### Provided passage
-*-
67 rows × 11 columns

Saving the data to a file

Now we have our nicely matched dataframe, we don't want to have to do all these steps every time we want to analyse the data. We can save the dataframe to a csv file using pd.to_csv().

This works in a very similar way to pd.read_csv(). There are a few arguments that we won't have used for read_csv that we'll want to use now.

Firstly, index:

index=False

index is the number you see in bold in the leftmost column when you display a dataframe. It's handy when you want to select a row while you're working with the data in pandas, but we don't need to save it to the file. Note: There may be times that you do want to write the index to the file, like if you wrote a script that had the index values it needed to use hard-coded, but generally you don't need them in the output file.

Second, float_format:

float_format='%.4f'

This tells to_csv how to format the numbers in the output file. float_format='%.4f' means 4 decimal places. If you don't set anything for float_format it will print all the decimal places. Sometimes that's what you want it to do, but it's more likely that you want to preserve the precision you have in your dataframe without all the noise that comes from your computer rounding floats.
-*-
### Information shown
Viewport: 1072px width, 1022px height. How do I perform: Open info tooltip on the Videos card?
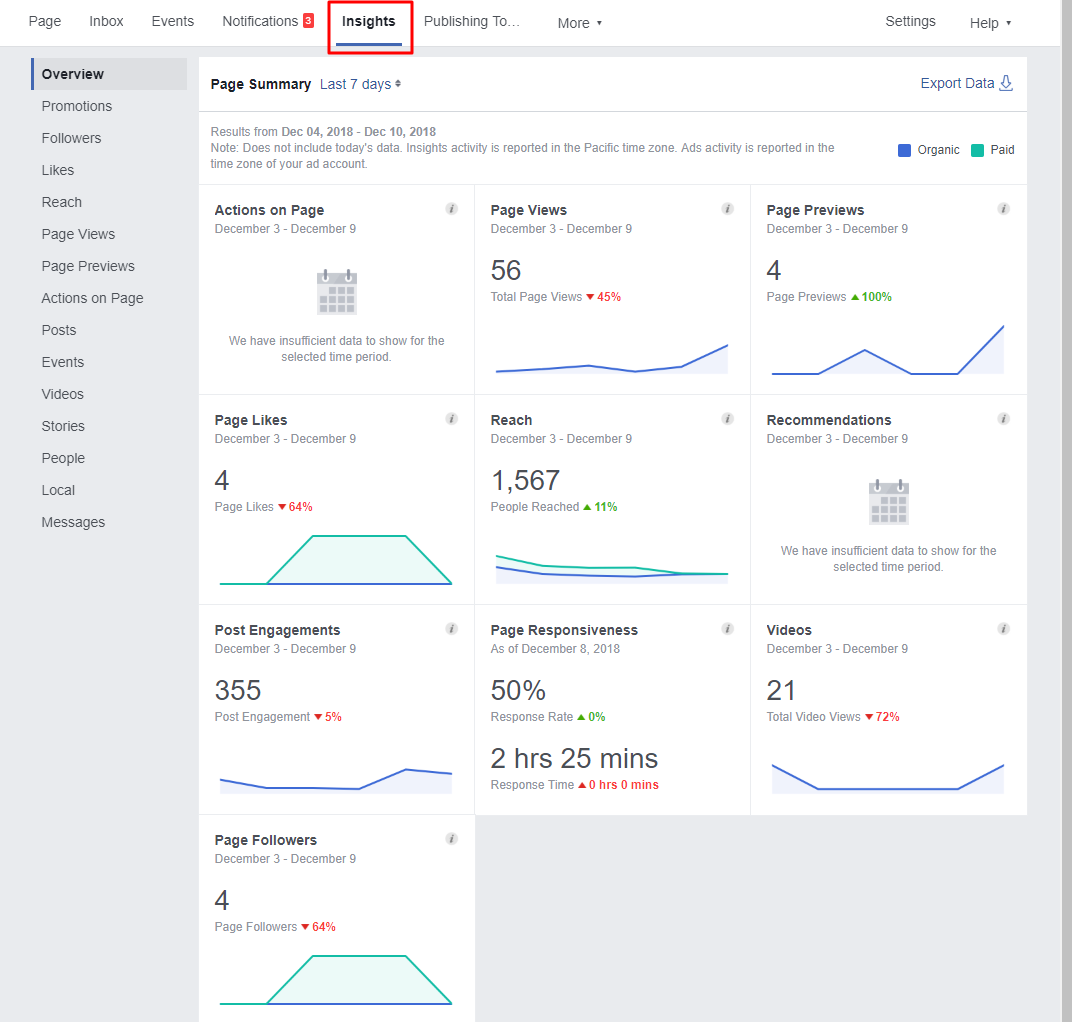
-*-
### What you will do
Transcribe everything in the pandas passage above from "This works in" down to "them in the output file.".

### Exercise output
This works in a very similar way to pd.read_csv(). There are a few arguments that we won't have used for read_csv that we'll want to use now.

Firstly, index:

index=False

index is the number you see in bold in the leftmost column when you display a dataframe. It's handy when you want to select a row while you're working with the data in pandas, but we don't need to save it to the file. Note: There may be times that you do want to write the index to the file, like if you wrote a script that had the index values it needed to use hard-coded, but generally you don't need them in the output file.